Tonight the Streets Are Ours

“Plus, the Heart of Gold spaceship ran on the infinite improbability drive,” Lindsey added. “And it is infinitely improbable that this car will ever start.”


Arden smacked her shoulder. “Shh, you’ll hurt its feelings.”

After another fifteen minutes of harrowing New York City driving, Peter said, “Okay, you can park somewhere around here.” They had reached a quiet, run-down part of town, all concrete and trash on the ground, with none of the boutiques or restaurants that had characterized the Last Page’s neighborhood—but fortunately, lots of easy parking spaces. It seemed to Arden like the sort of place where your car would get stolen, your purse would get stolen, and you would be left for dead. If Chris were here, he would have locked all the doors and ordered her to keep driving. So instead, she parked and got out.

They joined a long line of people waiting outside a heavily graffitied door. Some were smoking cigarettes, drinking out of cans in paper bags, or sitting on the dirty sidewalk. Everyone was done up in some kind of costume, adorned with fairy wings or crowns of leaves or gobs of glitter.

“Your dress totally fits in here,” Lindsey said to Arden in wonder.

“It’s like I’d known we were coming,” Arden agreed.

Peter spotted two guys whom he recognized and pulled Arden and Lindsey into line with them. The girl they cut right in front of sighed loudly and said, “Really?”

“Sorry,” Arden said guiltily. She held out her tin. “Can I offer you a brownie?”

“I guess.” The girl adjusted the enormous antlers sticking out of her head, then took two brownies. And said nothing more about their cutting.

Peter introduced the girls to his friends. “Arden, Lindsey, these guys are Trotsky and Hanson.”

“Hey,” Arden and Lindsey said. Arden didn’t ask how they knew Peter, because she was worried they might ask the same of her in return. Fortunately, they didn’t seem to care.

“What’s the theme tonight?” Peter asked. He pulled a flask out of his pocket and took a quick sip, which seemed daring considering they were outside, and presumably public underage drinking was as illegal here as it was in Maryland. Arden tensed—it was one thing to see strangers drinking on the street, and quite another to see Peter do the same—but nobody else seemed concerned.

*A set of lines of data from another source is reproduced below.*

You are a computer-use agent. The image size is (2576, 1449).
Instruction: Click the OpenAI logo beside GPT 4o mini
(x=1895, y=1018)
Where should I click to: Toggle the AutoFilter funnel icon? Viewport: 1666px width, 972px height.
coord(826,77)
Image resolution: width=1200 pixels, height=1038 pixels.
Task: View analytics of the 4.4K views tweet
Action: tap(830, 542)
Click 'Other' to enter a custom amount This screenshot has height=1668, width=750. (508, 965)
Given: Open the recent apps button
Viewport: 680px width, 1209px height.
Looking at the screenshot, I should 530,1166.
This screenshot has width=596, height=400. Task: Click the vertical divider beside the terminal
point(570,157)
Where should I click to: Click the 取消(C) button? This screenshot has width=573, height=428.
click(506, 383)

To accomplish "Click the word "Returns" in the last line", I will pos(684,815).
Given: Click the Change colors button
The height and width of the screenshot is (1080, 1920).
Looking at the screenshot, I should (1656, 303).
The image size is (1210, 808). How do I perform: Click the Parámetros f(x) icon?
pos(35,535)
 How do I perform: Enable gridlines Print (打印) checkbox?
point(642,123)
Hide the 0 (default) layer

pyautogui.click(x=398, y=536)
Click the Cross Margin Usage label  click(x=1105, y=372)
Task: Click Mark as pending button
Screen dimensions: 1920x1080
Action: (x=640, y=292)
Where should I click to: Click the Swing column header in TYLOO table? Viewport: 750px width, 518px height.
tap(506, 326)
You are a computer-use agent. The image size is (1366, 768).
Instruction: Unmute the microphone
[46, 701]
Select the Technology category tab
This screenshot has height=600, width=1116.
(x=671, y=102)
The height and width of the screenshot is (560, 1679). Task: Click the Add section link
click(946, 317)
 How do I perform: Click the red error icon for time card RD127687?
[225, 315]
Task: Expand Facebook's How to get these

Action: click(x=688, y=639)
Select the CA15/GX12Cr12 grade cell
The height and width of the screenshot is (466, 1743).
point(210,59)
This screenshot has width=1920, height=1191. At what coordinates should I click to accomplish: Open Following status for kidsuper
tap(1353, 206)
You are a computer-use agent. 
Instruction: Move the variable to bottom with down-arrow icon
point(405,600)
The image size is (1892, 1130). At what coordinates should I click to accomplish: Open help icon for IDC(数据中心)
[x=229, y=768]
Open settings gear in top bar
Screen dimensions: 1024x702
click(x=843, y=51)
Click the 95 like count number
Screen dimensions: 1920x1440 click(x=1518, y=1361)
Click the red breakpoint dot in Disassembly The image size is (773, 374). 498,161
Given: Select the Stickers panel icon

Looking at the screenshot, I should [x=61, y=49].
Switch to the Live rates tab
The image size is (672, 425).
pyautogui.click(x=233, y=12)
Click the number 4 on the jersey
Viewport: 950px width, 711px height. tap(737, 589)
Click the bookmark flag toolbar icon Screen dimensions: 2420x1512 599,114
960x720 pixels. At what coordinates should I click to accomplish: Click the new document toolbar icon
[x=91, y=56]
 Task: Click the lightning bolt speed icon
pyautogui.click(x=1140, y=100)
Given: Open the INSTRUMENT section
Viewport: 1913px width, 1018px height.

“Enchanted forest,” Trotsky said, sounding terribly uninterested.

“Like a Midsummer Night’s Dream kind of thing,” contributed Hanson.

“It’s ironic,” interjected Trotsky, “because it’s only April.”

“That’s why I made this.” Hanson put on a papier-maché donkey’s head and then said something else, but it came out as “Mumble mumble mumble.”

“Ugh,” said Trotsky, sounding somehow even more bored now. “Honey, I told you I can’t hear you when you have that ass-head on.”

“Hey, my … Chris was in Midsummer’s once,” Arden said. My boyfriend. She’d almost said my boyfriend, and she knew she should have said it, because that’s still what Chris was.

But she didn’t say it.

“Do you guys have any extra supplies?” Peter asked. “We didn’t get our act together to make costumes. Clearly.”

Hanson shook his head a number of times. Trotsky said, sounding both bored and doubtful, “You could smear dirt on your face. I guess.”

“I have a couple colored Sharpies,” Lindsey volunteered, pulling them out of her bag. Lindsey never, ever unpacked her bag. It was constantly filled with used tissues and empty Chapstick tubes and magazines that she’d already read. Clutter just didn’t bother Lindsey very much. Generally this drove Arden crazy, but sometimes—like tonight—it paid off.

“Lindsey, my lady, you are resourceful,” Peter said. “I like that in a girl.” He gave her a winning smile. “Let me see them.”